Trait PrefixExtractor 

Source
pub trait PrefixExtractor:
    Send
    + Sync
    + UnwindSafe
    + RefUnwindSafe {
    // Required method
    fn prefixes<'a>(
        &self,
        key: &'a [u8],
    ) -> Box<dyn Iterator<Item = &'a [u8]> + 'a>;

    // Provided method
    fn is_valid_scan_boundary(&self, prefix: &[u8]) -> bool { ... }
}
Expand description

Extracts prefixes from keys for prefix bloom filter indexing.

When a PrefixExtractor is configured on a tree, the bloom filter indexes not only full keys but also the prefixes returned by PrefixExtractor::prefixes. This allows prefix scans to skip entire segments that contain no keys with a matching prefix, dramatically reducing I/O for prefix-heavy workloads (e.g., graph adjacency lists, time-series buckets).

§Thread Safety

Implementations must be Send + Sync + UnwindSafe + RefUnwindSafe. The extractor is shared across flush, compaction, and read threads via Arc, and may be accessed across panic boundaries (e.g., catch_unwind in tests).

§Example

use lsm_tree::PrefixExtractor;

/// Extracts prefixes at each ':' separator boundary.
///
/// For key `adj:out:42:KNOWS`, yields:
///   `adj:`, `adj:out:`, `adj:out:42:`
struct ColonSeparatedPrefix;

impl PrefixExtractor for ColonSeparatedPrefix {
    fn prefixes<'a>(&self, key: &'a [u8]) -> Box<dyn Iterator<Item = &'a [u8]> + 'a> {
        Box::new(
            key.iter()
                .enumerate()
                .filter(|(_, b)| **b == b':')
                .map(move |(i, _)| &key[..=i]),
        )
    }
}

Required Methods§

Source

fn prefixes<'a>(&self, key: &'a [u8]) -> Box<dyn Iterator<Item = &'a [u8]> + 'a>

Returns an iterator of prefixes to index for the given key.

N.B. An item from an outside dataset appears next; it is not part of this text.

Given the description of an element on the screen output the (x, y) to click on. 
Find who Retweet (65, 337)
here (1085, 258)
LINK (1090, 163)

Each yielded prefix will be hashed and inserted into the segment’s bloom filter. During a prefix scan, the scan prefix is hashed and checked against the bloom — segments without a match are skipped.

Implementations should return prefixes from shortest to longest. The full key itself is always indexed separately by the standard bloom path; including it in the returned prefixes is allowed but redundant and generally unnecessary.

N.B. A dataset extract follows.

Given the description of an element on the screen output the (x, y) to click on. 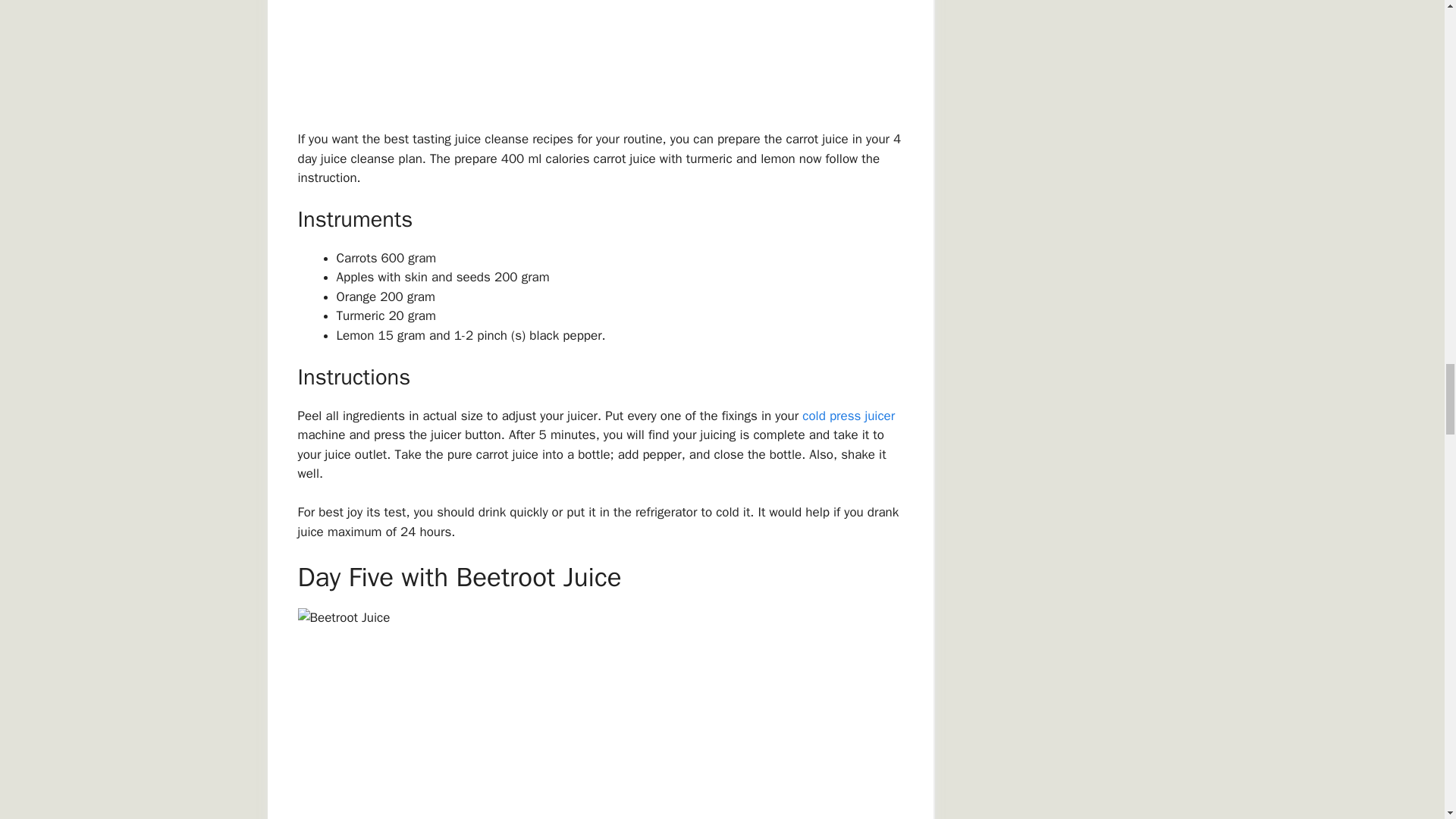
cold press juicer (848, 415)
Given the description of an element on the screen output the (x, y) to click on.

The returned iterator must be finite and yield a small number of prefixes per key (typically 1–5). It is called on the write path for every key during flush and compaction.

§Performance note

Returns Box<dyn Iterator> for object safety (Arc<dyn PrefixExtractor>). Most extractors yield 1–5 prefixes per key, so the allocation is negligible compared to the bloom hash + I/O cost. A callback-based for_each_prefix alternative could avoid this allocation but would expand the trait API surface; consider adding it if profiling shows measurable overhead.

Provided Methods§

Source

fn is_valid_scan_boundary(&self, prefix: &[u8]) -> bool

Returns true if prefix is a valid scan boundary for this extractor.

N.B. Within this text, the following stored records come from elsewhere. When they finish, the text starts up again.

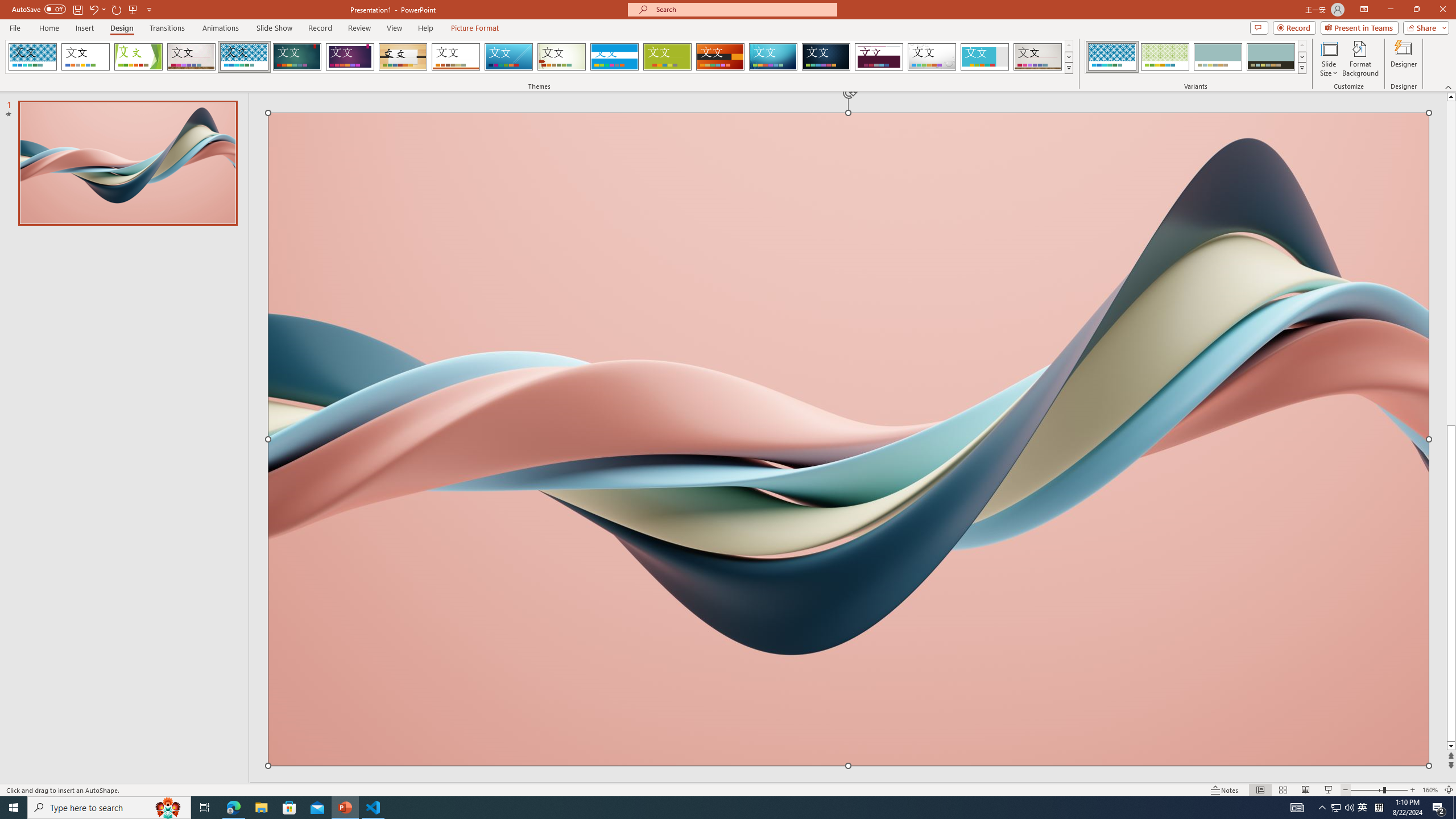
Gallery (1037, 56)
Integral (244, 56)
Wavy 3D art (847, 439)
Slice (508, 56)
Slide (127, 163)
Line up (1450, 96)
Themes (1068, 67)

A scan boundary is valid when every key that the tree would consider a match for this prefix in a prefix scan had prefix indexed via prefixes at write time. This is the contract that makes bloom-based table skipping safe: if the bloom filter says “no match”, we can skip the table because every matching key would have produced the prefix hash during flush/compaction.

§Default implementation

Checks whether prefixes(prefix) emits prefix itself — i.e., whether the extractor considers this byte sequence a boundary. This is correct for well-behaved extractors whose prefixes() returns sub-slices of the input key.

§When to override

Override this method when the default self-referential check is either:

  • Too expensive — e.g., the extractor can check a sentinel byte in O(1) instead of iterating all prefixes.
  • Incorrect — e.g., the extractor produces prefixes that are not sub-slices of the input, so the default any(|p| p == prefix) check would never match even for valid boundaries.

Implementors§